Several eukaryotic mRNAs are polycistronic because of translatable open reading frames (ORFs) embedded in their untranslated regions (UTRs), in addition to the primary ORF (i.e., the coding sequence). While 5′UTR upstream ORFs (uORFs) are mechanistically and functionally well studied, 3′UTR downstream ORFs (dORFs) remain poorly understood. Here, we identify and characterize a short, translatable dORF in the 3′UTR of MAP3K10 , which encodes a serine/threonine kinase involved in JNK signalling. A stringent computational screen predicted a conserved RNA G-quadruplex (rG4) within the 3′UTR of MAP3K10 . Biophysical assays provided more evidence for rG4 formation, which drives translation of a conserved four-codon dORF. Disruption of the rG4 by point mutations or by an rG4-binding ligand reduced dORF translation.

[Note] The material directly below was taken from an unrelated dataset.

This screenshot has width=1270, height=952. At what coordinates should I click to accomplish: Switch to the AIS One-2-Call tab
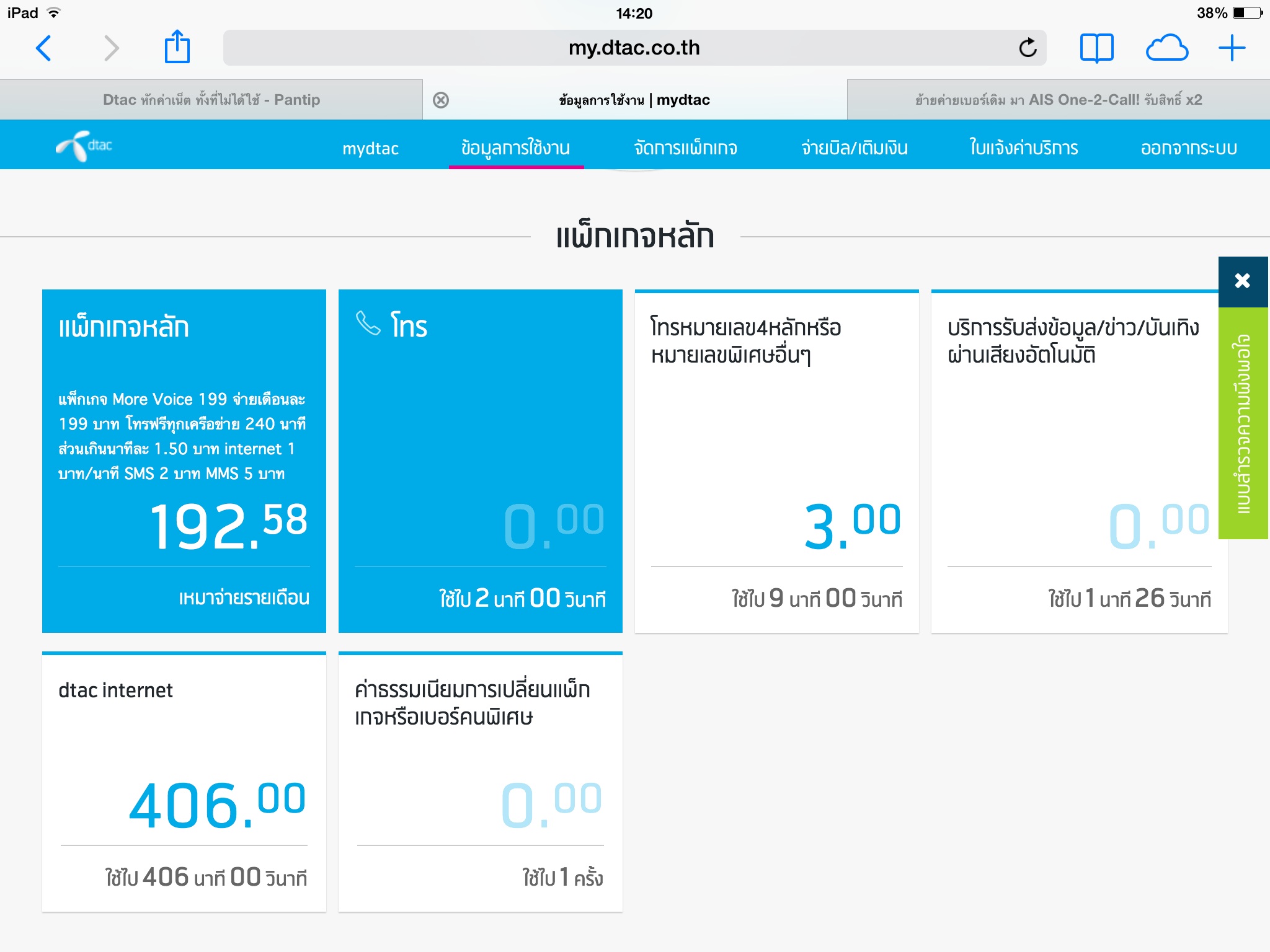click(x=1058, y=100)
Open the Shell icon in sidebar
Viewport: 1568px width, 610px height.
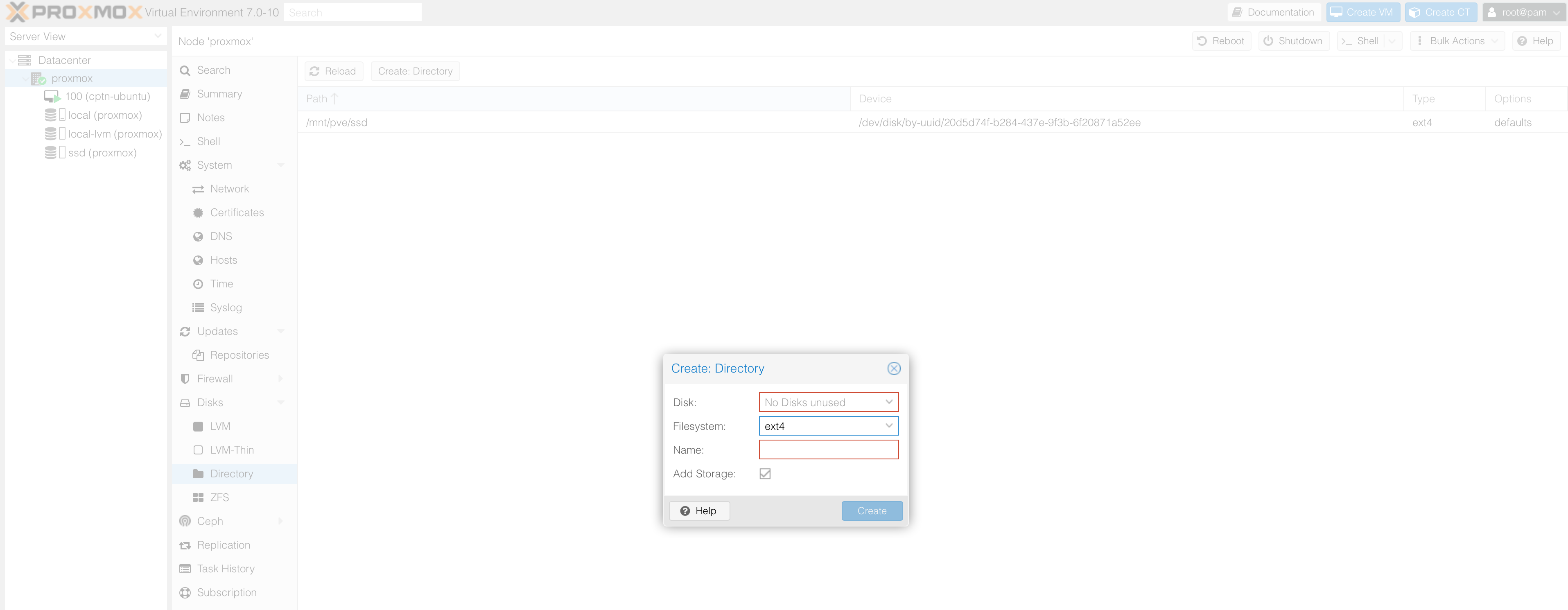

Reporter assays using constructs with strategically placed hairpin structures show that translation of the dORF is independent of both the 5’ cap and the translation of the canonical ORF. Notably, deletion of the rG4-dORF module, either in exogenous constructs or in CRISPR-edited cells, led to reduced MAP3K10 expression. Together, these results provide evidence for the regulation of MAP3K10 expression by rG4-driven translation of a dORF. Thus, our study contributes to the growing body of evidence suggesting that dORF translation can regulate gene expression.